What is required: Please transcribe exactly the line that holds "You are a computer-use agent." and all lines that follow it to the end of the records below, omitting any pictures.

[Collected data entries]
[Start of section]

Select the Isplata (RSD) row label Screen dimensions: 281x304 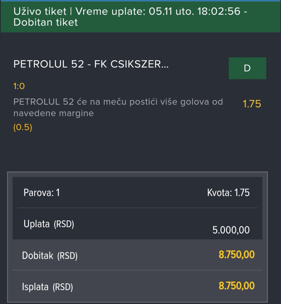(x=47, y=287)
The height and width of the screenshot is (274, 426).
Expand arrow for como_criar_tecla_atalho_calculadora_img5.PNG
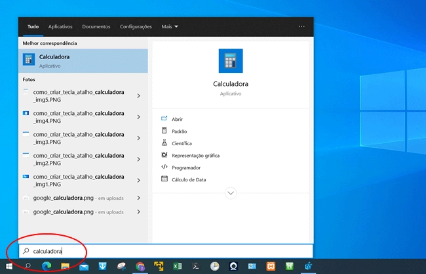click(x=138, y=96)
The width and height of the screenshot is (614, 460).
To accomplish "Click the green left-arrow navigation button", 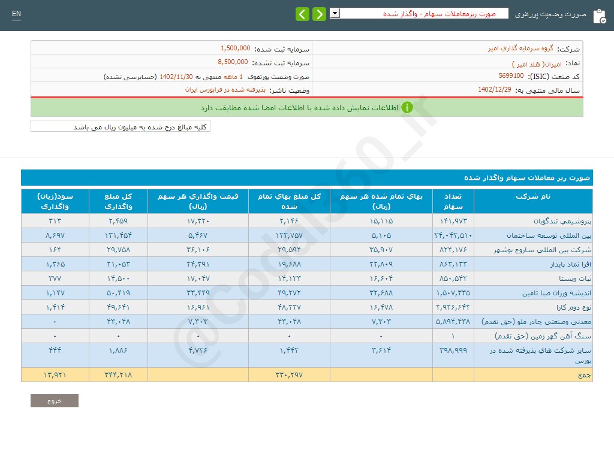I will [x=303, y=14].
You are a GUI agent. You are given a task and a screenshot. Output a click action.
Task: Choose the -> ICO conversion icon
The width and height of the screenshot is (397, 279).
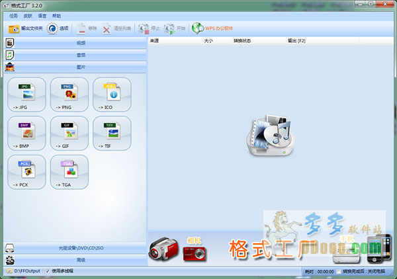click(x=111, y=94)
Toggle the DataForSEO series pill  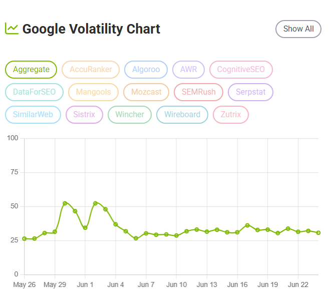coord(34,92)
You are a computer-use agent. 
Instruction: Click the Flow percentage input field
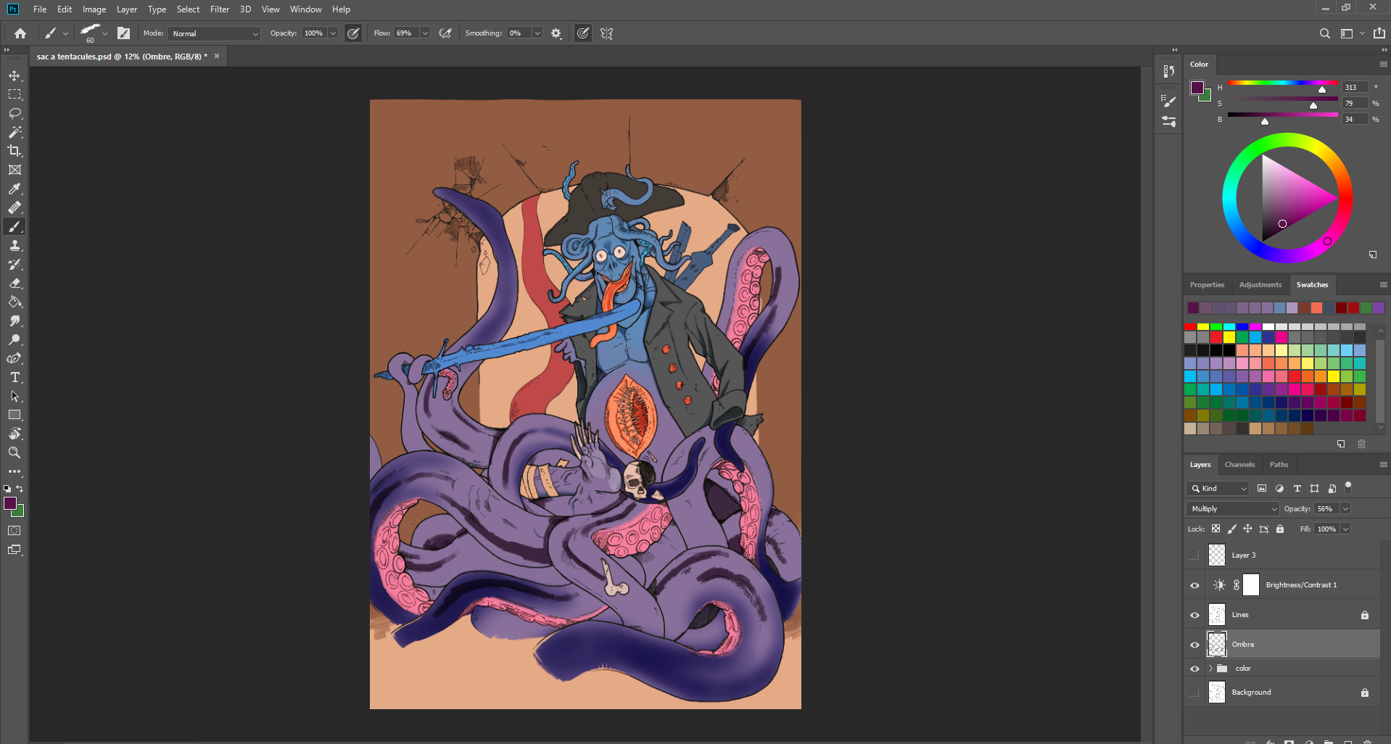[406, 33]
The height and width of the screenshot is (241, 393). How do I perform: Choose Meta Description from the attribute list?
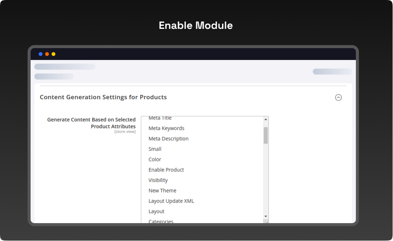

[End of section]

Exercise answer:
You are a computer-use agent. 
Instruction: Click the Flow percentage input field
[406, 33]
The height and width of the screenshot is (241, 393). How do I perform: Choose Meta Description from the attribute list?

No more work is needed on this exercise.